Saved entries
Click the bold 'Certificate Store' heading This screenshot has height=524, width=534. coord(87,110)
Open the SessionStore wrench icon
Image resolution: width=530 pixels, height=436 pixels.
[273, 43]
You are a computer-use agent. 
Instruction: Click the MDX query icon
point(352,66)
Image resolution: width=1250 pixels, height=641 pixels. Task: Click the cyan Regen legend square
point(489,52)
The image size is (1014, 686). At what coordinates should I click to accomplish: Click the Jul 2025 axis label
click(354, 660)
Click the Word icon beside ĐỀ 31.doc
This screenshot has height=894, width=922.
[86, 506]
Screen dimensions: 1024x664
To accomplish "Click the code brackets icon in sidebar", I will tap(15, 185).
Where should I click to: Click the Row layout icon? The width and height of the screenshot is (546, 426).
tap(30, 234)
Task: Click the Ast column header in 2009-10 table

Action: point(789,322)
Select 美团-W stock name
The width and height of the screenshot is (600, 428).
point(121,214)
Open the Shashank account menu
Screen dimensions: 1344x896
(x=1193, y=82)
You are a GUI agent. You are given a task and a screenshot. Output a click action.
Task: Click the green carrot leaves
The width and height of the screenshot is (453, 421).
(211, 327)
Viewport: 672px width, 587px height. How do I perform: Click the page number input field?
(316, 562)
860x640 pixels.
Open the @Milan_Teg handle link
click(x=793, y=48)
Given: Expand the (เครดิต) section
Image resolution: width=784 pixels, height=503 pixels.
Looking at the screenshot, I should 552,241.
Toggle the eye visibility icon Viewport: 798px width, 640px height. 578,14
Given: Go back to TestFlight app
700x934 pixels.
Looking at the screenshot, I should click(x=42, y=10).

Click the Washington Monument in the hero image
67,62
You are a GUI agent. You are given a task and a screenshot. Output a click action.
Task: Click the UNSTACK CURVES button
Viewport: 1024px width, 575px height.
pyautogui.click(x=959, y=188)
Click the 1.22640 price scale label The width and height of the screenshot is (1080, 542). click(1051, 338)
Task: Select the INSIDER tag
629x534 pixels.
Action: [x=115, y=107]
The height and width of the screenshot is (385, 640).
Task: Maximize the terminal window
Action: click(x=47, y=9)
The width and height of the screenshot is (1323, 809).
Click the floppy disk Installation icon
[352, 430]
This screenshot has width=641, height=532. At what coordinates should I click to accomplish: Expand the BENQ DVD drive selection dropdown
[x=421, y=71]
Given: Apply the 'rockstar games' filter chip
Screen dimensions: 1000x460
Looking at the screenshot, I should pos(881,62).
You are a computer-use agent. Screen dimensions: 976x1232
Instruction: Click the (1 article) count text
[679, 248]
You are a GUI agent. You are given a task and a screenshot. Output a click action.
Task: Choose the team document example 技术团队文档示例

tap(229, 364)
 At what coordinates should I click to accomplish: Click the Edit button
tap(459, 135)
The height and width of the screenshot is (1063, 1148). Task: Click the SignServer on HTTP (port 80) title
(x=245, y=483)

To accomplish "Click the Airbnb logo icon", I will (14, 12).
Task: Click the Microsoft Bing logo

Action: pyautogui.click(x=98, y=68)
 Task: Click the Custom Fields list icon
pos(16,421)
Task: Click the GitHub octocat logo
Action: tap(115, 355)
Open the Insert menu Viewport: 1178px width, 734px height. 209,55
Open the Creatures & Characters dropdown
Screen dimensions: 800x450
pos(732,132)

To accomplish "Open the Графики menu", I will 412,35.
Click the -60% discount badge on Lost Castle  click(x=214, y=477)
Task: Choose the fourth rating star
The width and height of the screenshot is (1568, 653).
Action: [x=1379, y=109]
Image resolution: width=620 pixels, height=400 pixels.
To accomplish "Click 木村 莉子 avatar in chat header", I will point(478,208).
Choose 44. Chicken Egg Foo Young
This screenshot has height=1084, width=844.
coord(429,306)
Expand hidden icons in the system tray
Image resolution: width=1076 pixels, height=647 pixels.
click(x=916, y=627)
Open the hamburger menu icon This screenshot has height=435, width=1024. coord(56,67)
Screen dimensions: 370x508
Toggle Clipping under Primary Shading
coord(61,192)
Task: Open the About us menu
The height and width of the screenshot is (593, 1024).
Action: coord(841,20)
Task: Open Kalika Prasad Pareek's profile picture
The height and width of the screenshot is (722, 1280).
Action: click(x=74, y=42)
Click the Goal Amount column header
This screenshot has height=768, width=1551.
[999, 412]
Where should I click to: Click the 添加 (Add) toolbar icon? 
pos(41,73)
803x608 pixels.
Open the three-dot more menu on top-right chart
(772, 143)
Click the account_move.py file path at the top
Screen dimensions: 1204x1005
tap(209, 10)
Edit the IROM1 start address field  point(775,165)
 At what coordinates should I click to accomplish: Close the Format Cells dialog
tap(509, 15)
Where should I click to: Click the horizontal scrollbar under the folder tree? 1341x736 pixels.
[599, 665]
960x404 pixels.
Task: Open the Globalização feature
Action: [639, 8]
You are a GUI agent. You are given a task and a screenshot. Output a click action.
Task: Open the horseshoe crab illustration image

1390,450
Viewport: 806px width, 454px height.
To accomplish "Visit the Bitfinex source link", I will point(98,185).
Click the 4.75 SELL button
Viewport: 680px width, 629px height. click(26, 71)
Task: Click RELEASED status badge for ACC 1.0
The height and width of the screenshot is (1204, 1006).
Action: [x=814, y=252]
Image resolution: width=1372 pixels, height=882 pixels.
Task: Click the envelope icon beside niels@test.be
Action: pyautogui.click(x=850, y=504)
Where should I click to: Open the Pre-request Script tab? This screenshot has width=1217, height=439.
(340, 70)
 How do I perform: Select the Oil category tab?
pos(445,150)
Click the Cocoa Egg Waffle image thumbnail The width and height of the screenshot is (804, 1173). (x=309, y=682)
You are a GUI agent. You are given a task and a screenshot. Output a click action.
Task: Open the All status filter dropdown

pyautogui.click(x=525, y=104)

# [Your instructions]
Copy exactly, please, the span of lines that begins at the line with "How do I perform: Select" and ends at the last line of the data, both included.

# [Answer to the exercise]
 How do I perform: Select the Oil category tab?
pos(445,150)
Click the Cocoa Egg Waffle image thumbnail The width and height of the screenshot is (804, 1173). (x=309, y=682)
You are a GUI agent. You are given a task and a screenshot. Output a click action.
Task: Open the All status filter dropdown

pyautogui.click(x=525, y=104)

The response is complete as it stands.